For you or me, education is a fact of life. It is something that we have done, are doing, or, although it would mean that you are probably too young to understand what I am writing, about to enter in too. A life without education is an alien concept, and only a very small minority are without it in the western world.

In fact, both genders are given the opportunity to endure the hardships of homework, the tortures of exams and the unending study of Shakespeare. Education is something that we all hold in common with one another, and all, at points, have despised with a worrying amount of passion.

Its value, however, has recently been affirmed by a young Pakistani girl. She comes from a place where educational standards are improving, which is brilliant, but also where there is not get enough opportunity or quality.

Malaya Yousafzai has only just turned 16, but is already speaking in front of he world at UN conferences, and was campaigning through Pakistan until she was shot by the Taliban. Fortunately, she survived, and the attack on her life has simply galvanised her effort to make sure that women are not left behind in the development of Pakistan.

In Britain, girls often outperform boys in education, at least in the early stages of school, but there is fierce opposition in much of Malala's home country to the idea that a girl should gain an education. It is not her place to gain knowledge, and she has certainly gained something of a negative reaction for a lot of people.

She also, being something of a bright student, a role model and a potential Nobel prize winner, has developed some fascinating ideas as to why women are being stopped from being educated. She believes that it is because extremists are afraid of the people who can pick up a pen, they are terrified of hose who want to be able to think for themselves and open their minds to the rest of the world.
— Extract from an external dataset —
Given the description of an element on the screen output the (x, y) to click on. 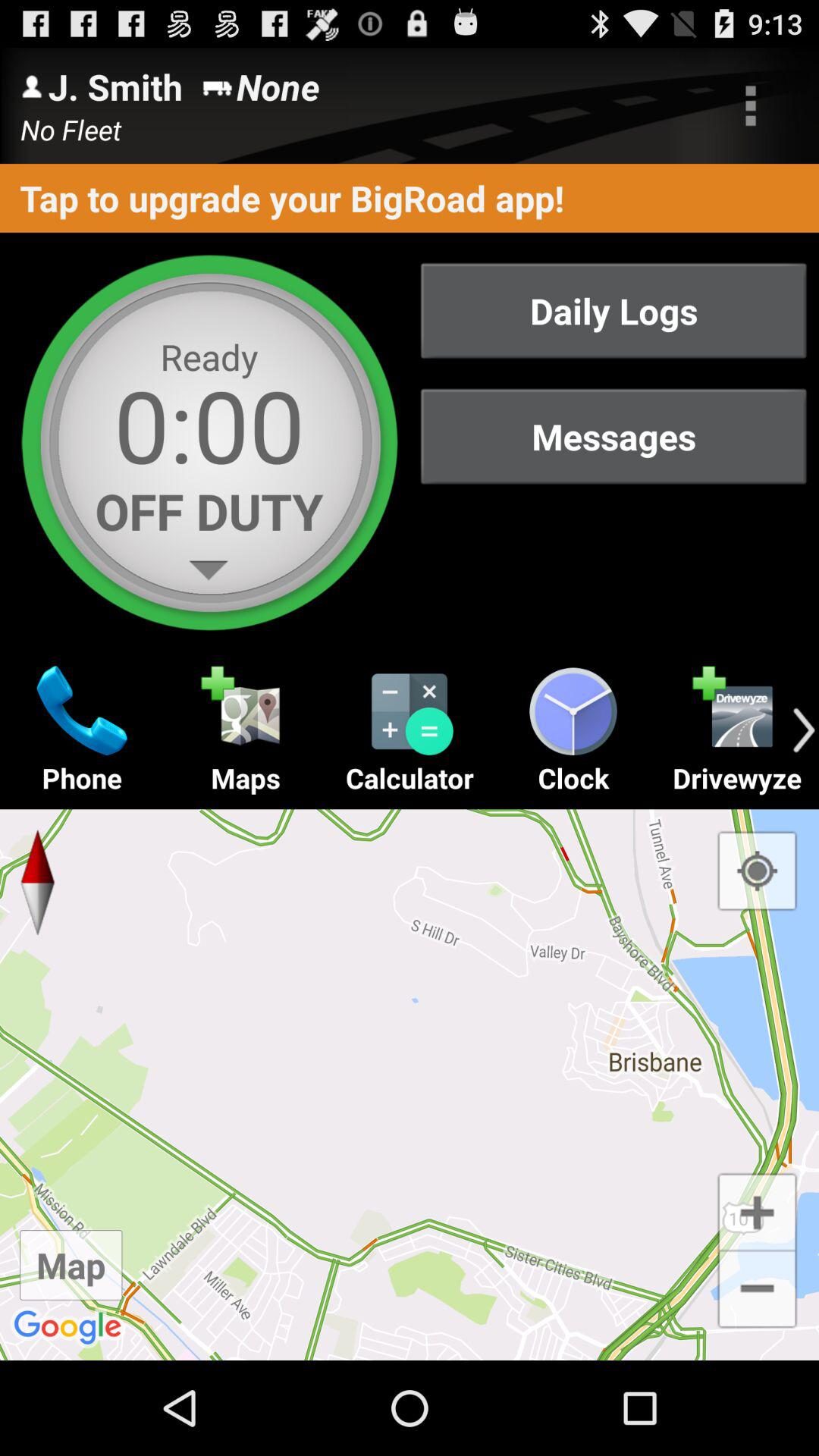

Yep, she is going down the much walked, and strangely mocked, route of saying that the pen is mightier than the sword. Obviously, a lot of people will be wondering what the value of an education is when you are facing down the barrel of a gun, and also simply dismiss Malala as another one of those ridiculously heroic people that are wheeled it every now and again to speak out for some strange, but unrealistic, dream.

The problem is that Malala is not some charity case, and has actually been shot while still believing that education, and the ability to think, is a more power weapon than a bullet. You have to admit that her claims are at least worth listening to.

Her belief has merit, after all. You can terrify a population, force them down and persecute them, but they can never truly be broken by force alone. There will always be opposition from those brave enough to think, and the Taliban doesn't want women to do the thinking, or they might question the extremism that keeps them down.

In fact, every oppressive regime, or negative force in this world, likes to stop people being able to open their minds up to reality, something that education and study can help do, even if it is not the only method. Reason and wisdom are the enemies of darkness, after all. Removing or controlling education is effective in controlling a group of people.

Everyone who has acted to distort or manipulate Christianity, or even destroy it, for example, has tried to close people's minds to it. It's continued presence despite seemingly overwhelming opposition is testament to the relationship with God that has resulted from people opening their minds and hearts to Him.

Although, I stress, you don't become a Christian through education. It is simply that honest, true, education can open someone's mind, and Christianity is an example of the honest, open minded power that people are afraid of. 

Independent thought, and education which is often the driving force behind it, is such a powerful thing that you have to lend your support to Malala's belief that the Taliban are afraid of women who can think.

Education is a powerful tool, something that is instrumental in changing a society, even though it results it results in homework, and brave young girl in Pakistan has done wonders in alerting the world to this. She wants every child to receive an education, a dream which, however difficult or improbable, is still something worth working for.